Celebrar hoy, 14 de diciembre, la solemnidad de San Juan de la Cruz es mucho más que recordar a un santo del pasado. Es volver a mirar el corazón del Carmelo descalzo, dejar que su vida y su palabra nos interroguen y nos orienten. Juan no fundó una teoría espiritual: encarnó una forma de vivir el Evangelio, radical, libre y profundamente humana.
Ser carmelita descalzo, a la luz de San Juan de la Cruz, es ante todo buscar a Dios con todo el ser. No como una idea, ni como un consuelo pasajero, sino como el centro que unifica la vida. Para Juan, la vocación carmelitana no admite medias tintas: o se vive desde el amor total, o se vacía de sentido. Por eso su llamada es siempre exigente y, al mismo tiempo, profundamente liberadora.
La vida del carmelita descalzo nace del desasimiento. Juan lo aprendió en la pobreza de su infancia, lo profundizó en la soledad de Duruelo y lo selló en la noche oscura de Toledo. Despojarse no es despreciar lo creado, sino no absolutizar nada que no sea Dios. El carmelita descalzo vive ligero de equipaje, interior y exteriormente, para que el corazón quede disponible. Solo así puede amar de verdad.
Ser carmelita descalzo es también aprender a atravesar la noche. San Juan no promete caminos fáciles. Sabe que la fe madura cuando se purifica de apoyos sensibles, cuando se sostiene en la confianza desnuda. La noche oscura no es fracaso ni castigo, sino pedagogía divina. El carmelita descalzo no huye de ella, no se escandaliza del silencio de Dios, sino que permanece, convencido de que el Amor actúa incluso cuando no se siente.
Desde esa experiencia nace una forma concreta de orar. Para Juan, la oración no es hablar mucho, sino amar mucho; no es buscar experiencias, sino dejarse transformar. El carmelita descalzo cultiva el silencio, la escucha de la Palabra, la liturgia y la soledad habitada, no como refugio, sino como lugar de encuentro. La oración es el espacio donde la vida se unifica y se orienta.
Pero San Juan de la Cruz nunca separa contemplación y fraternidad. Ser carmelita descalzo es vivir en comunidad, aprendiendo el amor concreto, la paciencia, el perdón, la humildad. Juan sufrió incomprensiones profundas dentro de su propia Orden, y aun así nunca rompió la comunión. Su fidelidad silenciosa es una lección permanente: la unión con Dios se verifica en la forma de amar a los hermanos.

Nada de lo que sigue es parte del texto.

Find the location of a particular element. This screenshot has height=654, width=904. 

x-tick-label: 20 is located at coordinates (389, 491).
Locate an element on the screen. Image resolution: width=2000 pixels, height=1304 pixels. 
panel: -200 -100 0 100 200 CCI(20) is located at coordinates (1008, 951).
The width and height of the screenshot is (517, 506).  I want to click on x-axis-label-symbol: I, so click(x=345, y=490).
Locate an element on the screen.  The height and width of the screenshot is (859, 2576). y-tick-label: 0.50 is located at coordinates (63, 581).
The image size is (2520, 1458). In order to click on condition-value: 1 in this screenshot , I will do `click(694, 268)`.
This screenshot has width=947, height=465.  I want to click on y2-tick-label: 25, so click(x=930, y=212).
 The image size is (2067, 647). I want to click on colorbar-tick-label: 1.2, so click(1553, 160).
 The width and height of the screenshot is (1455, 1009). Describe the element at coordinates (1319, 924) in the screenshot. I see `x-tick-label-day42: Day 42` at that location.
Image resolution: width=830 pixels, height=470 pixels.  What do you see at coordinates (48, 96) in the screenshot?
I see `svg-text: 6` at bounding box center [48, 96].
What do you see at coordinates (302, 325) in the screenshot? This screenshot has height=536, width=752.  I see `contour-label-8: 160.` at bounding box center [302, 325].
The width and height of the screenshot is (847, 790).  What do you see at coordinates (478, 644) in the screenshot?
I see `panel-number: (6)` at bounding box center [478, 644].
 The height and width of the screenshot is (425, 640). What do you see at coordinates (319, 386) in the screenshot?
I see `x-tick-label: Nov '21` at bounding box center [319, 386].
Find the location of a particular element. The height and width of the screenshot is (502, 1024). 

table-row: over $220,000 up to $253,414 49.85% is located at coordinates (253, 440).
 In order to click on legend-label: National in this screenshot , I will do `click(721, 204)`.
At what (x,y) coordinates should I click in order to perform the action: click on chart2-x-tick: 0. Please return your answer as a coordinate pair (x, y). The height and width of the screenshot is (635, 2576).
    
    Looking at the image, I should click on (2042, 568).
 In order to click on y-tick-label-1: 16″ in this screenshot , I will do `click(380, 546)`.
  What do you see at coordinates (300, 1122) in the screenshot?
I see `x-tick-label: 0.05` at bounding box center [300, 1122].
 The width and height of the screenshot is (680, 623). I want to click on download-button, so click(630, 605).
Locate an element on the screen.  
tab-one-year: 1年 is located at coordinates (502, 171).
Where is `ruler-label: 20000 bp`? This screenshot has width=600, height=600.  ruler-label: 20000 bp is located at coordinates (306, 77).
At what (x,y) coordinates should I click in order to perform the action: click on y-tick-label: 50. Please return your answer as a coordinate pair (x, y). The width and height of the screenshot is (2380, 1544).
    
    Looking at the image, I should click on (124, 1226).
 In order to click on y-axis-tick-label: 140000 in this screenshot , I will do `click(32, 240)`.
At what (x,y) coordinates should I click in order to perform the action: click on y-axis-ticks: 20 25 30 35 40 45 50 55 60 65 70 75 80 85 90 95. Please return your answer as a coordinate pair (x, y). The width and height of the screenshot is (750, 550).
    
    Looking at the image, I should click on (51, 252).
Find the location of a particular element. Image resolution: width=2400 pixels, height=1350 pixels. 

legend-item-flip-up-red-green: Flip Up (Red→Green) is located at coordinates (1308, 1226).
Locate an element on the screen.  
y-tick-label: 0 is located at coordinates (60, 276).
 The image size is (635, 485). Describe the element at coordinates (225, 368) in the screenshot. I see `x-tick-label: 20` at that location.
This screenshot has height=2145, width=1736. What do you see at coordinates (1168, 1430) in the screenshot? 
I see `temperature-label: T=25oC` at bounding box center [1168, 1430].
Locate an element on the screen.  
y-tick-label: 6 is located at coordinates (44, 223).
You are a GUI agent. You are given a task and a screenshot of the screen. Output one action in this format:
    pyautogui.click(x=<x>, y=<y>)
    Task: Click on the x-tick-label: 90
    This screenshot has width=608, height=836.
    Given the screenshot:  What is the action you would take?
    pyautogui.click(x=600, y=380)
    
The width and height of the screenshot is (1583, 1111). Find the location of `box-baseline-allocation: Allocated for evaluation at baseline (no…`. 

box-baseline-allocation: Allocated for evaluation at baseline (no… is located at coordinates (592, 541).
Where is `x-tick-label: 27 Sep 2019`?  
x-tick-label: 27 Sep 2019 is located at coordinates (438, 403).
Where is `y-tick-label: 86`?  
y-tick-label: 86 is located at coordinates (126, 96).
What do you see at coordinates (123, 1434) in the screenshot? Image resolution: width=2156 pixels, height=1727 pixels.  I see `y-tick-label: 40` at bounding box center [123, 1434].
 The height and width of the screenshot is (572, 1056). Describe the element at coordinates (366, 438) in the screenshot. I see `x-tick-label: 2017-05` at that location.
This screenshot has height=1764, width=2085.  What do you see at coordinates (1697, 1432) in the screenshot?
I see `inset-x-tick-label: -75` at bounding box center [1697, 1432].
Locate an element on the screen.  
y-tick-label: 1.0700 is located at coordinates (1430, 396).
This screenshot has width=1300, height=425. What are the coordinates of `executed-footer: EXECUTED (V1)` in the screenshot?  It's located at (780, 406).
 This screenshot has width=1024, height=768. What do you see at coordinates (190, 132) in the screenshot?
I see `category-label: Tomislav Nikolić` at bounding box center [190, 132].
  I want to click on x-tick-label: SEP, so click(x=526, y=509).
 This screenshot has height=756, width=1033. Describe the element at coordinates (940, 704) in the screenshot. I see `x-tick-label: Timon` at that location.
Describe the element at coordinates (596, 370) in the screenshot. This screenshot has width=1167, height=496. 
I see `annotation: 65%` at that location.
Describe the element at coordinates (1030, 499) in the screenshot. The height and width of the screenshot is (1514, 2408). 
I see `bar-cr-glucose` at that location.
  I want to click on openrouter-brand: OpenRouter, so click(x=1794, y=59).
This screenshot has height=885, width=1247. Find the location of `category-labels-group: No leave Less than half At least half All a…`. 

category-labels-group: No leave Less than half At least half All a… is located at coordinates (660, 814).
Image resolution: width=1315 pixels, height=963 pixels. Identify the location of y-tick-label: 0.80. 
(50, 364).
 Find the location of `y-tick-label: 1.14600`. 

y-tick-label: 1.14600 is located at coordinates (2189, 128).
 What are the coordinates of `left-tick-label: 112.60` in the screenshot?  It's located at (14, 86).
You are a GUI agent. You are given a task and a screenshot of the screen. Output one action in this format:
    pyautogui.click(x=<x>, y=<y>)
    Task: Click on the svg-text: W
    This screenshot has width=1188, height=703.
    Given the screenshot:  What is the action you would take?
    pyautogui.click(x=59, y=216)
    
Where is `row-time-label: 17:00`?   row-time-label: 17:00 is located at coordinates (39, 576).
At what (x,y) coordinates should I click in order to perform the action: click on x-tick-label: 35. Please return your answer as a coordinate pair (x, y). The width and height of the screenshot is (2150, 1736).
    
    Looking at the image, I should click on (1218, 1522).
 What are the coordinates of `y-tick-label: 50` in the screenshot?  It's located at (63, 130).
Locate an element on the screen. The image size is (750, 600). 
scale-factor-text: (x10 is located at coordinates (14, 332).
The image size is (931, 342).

Tampoco separa contemplación y misión. Aunque su palabra sea silenciosa y su acción discreta, el carmelita descalzo existe para la Iglesia y para el mundo. San Juan sirvió como formador, confesor, consejero espiritual, y lo hizo desde una gran discreción. Su misión fue ayudar a otros a caminar hacia Dios. Ese sigue siendo hoy el servicio propio del Carmelo: custodiar la interioridad y ofrecer caminos de vida espiritual.
En el centro de todo está el amor. El amor purificado, probado, libre. El amor que no se apropia ni exige. El amor que transforma. En la Llama de amor viva, Juan expresa la meta de la vocación carmelitana: una vida habitada por Dios, donde el alma y el Espíritu laten al unísono. No se trata de huir del mundo, sino de vivir en él con un corazón encendido.
Celebrar la solemnidad de San Juan de la Cruz es renovar esta llamada. Ser carmelita descalzo hoy es atreverse a vivir lo esencial en un mundo saturado de ruido; elegir la verdad del corazón frente a la dispersión; confiar cuando no se ve; amar cuando cuesta; permanecer cuando todo invita a huir.
San Juan de la Cruz, padre y maestro del Carmelo descalzo, nos sigue diciendo en este día:
camina ligero, ama mucho, no temas la noche, porque al final solo el Amor permanece.